Cameras are often limited in their ability to produce sharp pictures by how steadily they can be held by a user. When a camera shutter remains open for an extended period of time, motion occurring during this open interval is visible in a snapshot. The visibility of the motion as a result of the combination of the open shutter and motion is referred to as motion blur. Sometimes the introduction of motion blur into a captured image is purposeful, such as to capture the perceptual effect of high-speed motion more accurately or to provide a particular artistic effect. But for the photographer that desires a crisp picture, motion blur caused by “camera shake” presents an obstacle to that goal. Camera shake is primarily the result of rotational (e.g., pitch and yaw) motion of the camera.
Camera shake can vary depending on the focal length. Longer focal lengths magnify the image, and thus the perceived shake due to rotational motion is also magnified. A rule of thumb from 35 mm (millimeter) film photography is that, to avoid motion blur resulting from camera shake, hand-held exposure times are selected to be less than the inverse of the focal length. For example, at a 60 mm focal length, the exposure should be 1/60 second or less. Considering the rule of thumb, there are various options to reduce motion blur. One option is to use a faster lens, which allows a shorter exposure time for the same scene brightness. Digital cameras typically use the fastest lens that is practical in terms of cost, size, and image quality goals. Lens speeds of F/2 to F/2.8 (F referring to the F-stop, which is a calibrated measure of the ratio of a lens maximum aperture to its focal length, the inverse of which is an indication of lens speed) are typical. Faster lenses than this are often significantly more expensive and bulky.

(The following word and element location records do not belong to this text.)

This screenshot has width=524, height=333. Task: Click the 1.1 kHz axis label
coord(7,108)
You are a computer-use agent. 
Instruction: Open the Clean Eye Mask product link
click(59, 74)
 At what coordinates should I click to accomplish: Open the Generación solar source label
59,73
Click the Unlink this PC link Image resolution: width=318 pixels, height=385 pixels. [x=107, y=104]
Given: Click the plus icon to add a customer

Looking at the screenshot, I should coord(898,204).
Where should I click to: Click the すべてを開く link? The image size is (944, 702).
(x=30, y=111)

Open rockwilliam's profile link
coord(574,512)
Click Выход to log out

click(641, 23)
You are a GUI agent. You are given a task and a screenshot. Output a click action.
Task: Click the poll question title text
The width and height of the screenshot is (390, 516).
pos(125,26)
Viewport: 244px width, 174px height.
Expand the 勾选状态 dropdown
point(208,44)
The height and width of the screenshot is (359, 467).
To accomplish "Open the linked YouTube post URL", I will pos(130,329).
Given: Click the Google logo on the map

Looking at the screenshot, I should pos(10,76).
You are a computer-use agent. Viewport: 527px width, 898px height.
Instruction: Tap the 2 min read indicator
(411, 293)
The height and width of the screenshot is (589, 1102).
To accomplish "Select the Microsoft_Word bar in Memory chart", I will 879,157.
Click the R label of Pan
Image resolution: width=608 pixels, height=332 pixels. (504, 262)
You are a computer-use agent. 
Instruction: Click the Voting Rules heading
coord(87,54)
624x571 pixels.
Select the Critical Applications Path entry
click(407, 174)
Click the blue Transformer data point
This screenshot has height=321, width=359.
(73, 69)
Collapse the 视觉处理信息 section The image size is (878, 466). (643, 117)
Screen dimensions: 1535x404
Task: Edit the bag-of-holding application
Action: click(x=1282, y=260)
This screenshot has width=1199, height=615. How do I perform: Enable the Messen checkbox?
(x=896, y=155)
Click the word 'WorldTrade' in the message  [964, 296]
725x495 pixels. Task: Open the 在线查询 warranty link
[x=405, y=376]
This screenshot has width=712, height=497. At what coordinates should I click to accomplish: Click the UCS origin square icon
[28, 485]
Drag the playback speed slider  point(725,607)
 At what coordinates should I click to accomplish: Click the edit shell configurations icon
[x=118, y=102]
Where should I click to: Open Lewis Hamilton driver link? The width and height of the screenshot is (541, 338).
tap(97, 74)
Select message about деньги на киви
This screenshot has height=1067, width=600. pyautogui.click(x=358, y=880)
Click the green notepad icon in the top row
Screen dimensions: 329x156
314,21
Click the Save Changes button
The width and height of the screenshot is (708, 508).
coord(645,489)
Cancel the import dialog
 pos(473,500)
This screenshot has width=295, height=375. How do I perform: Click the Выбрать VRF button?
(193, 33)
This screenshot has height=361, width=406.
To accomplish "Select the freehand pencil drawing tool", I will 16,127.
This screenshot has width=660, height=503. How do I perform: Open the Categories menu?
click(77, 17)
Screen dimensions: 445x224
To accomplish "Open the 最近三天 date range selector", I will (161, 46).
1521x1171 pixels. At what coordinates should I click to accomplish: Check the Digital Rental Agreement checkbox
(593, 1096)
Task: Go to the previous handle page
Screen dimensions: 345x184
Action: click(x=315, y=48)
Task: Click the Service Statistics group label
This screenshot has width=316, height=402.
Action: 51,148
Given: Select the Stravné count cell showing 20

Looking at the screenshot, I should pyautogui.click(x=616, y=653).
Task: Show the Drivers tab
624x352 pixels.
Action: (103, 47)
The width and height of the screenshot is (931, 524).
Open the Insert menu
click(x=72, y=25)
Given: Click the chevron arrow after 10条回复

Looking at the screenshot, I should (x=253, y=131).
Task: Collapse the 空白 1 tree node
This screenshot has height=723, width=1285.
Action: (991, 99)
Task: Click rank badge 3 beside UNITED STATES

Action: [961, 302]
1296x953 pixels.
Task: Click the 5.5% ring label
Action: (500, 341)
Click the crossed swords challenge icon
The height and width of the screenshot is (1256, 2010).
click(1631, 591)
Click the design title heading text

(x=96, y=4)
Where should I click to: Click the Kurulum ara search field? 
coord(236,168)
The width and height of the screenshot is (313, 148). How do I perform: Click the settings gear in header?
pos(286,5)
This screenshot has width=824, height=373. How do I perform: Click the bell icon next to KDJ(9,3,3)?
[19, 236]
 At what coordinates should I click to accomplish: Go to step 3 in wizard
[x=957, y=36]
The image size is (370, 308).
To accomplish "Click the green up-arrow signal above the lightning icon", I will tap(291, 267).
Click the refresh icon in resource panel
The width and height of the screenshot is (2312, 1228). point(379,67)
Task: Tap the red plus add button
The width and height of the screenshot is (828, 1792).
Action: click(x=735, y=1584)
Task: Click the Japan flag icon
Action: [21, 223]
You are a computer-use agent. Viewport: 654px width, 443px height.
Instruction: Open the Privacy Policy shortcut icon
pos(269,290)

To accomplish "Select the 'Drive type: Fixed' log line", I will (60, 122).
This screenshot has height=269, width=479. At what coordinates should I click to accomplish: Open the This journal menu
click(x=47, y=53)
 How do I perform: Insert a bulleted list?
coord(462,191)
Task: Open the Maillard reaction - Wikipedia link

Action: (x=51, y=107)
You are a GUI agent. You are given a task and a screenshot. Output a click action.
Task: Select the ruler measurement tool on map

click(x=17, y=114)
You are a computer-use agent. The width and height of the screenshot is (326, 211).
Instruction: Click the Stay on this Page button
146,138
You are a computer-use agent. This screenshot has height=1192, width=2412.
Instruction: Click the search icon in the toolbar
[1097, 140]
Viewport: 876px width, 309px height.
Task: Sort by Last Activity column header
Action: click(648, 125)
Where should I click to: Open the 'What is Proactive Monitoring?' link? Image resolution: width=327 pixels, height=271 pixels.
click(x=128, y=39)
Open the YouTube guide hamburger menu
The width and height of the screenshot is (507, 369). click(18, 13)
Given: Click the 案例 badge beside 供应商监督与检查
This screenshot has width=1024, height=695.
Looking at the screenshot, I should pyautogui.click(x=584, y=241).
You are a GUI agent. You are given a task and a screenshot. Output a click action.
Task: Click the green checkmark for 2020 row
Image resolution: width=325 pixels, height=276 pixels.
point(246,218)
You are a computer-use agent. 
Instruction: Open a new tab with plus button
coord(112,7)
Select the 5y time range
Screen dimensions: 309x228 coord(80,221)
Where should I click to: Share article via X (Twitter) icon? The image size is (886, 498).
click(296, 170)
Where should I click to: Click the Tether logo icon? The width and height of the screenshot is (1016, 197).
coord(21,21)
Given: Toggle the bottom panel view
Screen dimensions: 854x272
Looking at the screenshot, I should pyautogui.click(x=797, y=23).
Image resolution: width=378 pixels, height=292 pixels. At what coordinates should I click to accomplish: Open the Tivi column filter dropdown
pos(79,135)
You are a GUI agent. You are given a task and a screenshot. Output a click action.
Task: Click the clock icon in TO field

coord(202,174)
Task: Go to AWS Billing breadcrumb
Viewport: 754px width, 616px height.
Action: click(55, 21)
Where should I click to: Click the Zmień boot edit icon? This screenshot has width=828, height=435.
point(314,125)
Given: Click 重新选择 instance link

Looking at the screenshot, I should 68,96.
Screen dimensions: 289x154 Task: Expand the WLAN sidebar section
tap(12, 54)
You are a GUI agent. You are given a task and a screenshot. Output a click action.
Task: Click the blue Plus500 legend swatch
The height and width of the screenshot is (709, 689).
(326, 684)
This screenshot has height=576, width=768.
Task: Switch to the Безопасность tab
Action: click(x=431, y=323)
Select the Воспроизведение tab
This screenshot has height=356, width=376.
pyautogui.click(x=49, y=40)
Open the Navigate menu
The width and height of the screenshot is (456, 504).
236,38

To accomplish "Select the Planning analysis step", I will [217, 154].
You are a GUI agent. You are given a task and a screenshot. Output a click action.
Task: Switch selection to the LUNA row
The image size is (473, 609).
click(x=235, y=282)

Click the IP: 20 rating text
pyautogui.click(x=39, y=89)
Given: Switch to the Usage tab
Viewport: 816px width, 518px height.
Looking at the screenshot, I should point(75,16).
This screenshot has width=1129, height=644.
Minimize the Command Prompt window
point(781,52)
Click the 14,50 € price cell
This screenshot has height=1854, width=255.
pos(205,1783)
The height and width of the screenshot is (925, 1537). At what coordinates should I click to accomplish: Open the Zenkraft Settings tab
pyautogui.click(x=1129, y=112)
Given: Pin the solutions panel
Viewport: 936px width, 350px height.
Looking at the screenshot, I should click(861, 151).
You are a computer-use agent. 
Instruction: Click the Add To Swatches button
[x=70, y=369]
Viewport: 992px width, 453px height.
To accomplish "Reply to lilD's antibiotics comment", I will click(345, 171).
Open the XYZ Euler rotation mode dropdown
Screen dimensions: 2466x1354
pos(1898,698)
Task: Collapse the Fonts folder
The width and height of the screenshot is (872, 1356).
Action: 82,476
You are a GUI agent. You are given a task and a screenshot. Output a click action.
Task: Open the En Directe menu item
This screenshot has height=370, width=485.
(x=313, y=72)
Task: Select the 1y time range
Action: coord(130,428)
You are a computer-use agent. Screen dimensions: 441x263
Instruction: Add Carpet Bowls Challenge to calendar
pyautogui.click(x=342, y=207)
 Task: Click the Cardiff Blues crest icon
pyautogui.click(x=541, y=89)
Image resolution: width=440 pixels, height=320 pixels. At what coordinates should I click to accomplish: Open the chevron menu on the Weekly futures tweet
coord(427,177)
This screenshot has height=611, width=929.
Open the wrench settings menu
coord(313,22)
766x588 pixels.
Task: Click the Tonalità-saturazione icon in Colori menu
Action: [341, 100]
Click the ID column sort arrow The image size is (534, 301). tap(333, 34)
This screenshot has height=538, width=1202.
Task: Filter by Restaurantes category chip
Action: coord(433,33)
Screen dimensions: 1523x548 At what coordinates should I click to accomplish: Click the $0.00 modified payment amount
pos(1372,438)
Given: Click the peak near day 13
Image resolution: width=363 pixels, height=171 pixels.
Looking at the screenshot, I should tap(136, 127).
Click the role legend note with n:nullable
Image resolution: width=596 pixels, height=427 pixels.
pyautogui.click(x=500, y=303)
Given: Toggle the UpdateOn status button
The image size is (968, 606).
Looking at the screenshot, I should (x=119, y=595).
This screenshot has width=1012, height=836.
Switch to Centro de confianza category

Other approaches have been developed to address motion blur. One popular approach is active image stabilization of the lens system. “Image stabilization” refers to a process that attempts to stabilize an image on an image sensor or on a photographic film during the course of an exposure. In an image-stabilized lens system, a lens or prism disposed within the lens system is moved in such a way that the image path is deflected in the direction opposite the camera motion. The lens or prism is typically driven by two “voice coil” type actuators, which respond to signals generated by gyroscopes or accelerometers that sense rotational motion of the camera.
Liquid-filled prisms have been used for image stabilization. Such structures typically include two flat plates that form the front and back surfaces of the prism, surrounded by a flexible seal to hold the liquid in place. Actuators “squeeze” the prism by the edges of the plates, refracting the beam in the direction of the thicker side of the prism.
Moveable lens systems have also been used for image stabilization. In such systems, actuators shift the lens laterally, “decentering” the image provided on an image sensor horizontally and vertically. The beam is deflected proportionally to the power of the lens (positive or negative).
One problem with the image stabilization approaches described above concerns the limited space available within the lens system. For example, the moveable lens is typically located at or near the aperture stop of the lens system, which is a very crowded area in a camera, especially in compact zoom lens system designs. Additionally, the liquid prism approach is implemented using a separate, additional element to the standard lens system. Thus, the prism generally has to be fitted into the optical path. Further, lenses for these approaches are often specially designed to accommodate image stabilization, making them bulky, costly to fabricate, and complex in operation.
Another approach to image stabilization is leaving the lens intact and moving the image sensor. The image sensor may be fixed to a stage that is moveable in the x- and y-direction. The image sensor can be shifted by actuators in response to sensed motion, matching the movement of the image. One problem with this approach is that motion in the z-direction and in its tilt direction must be very carefully controlled, otherwise the image will not remain in focus. For example, out-of-plane motions of as little as 10 micrometers may cause some or the entire image to lose focus. An additional problem concerns movement of the sensor and the need for flexibly connecting the large number of signal lines from the camera control circuitry to the sensor.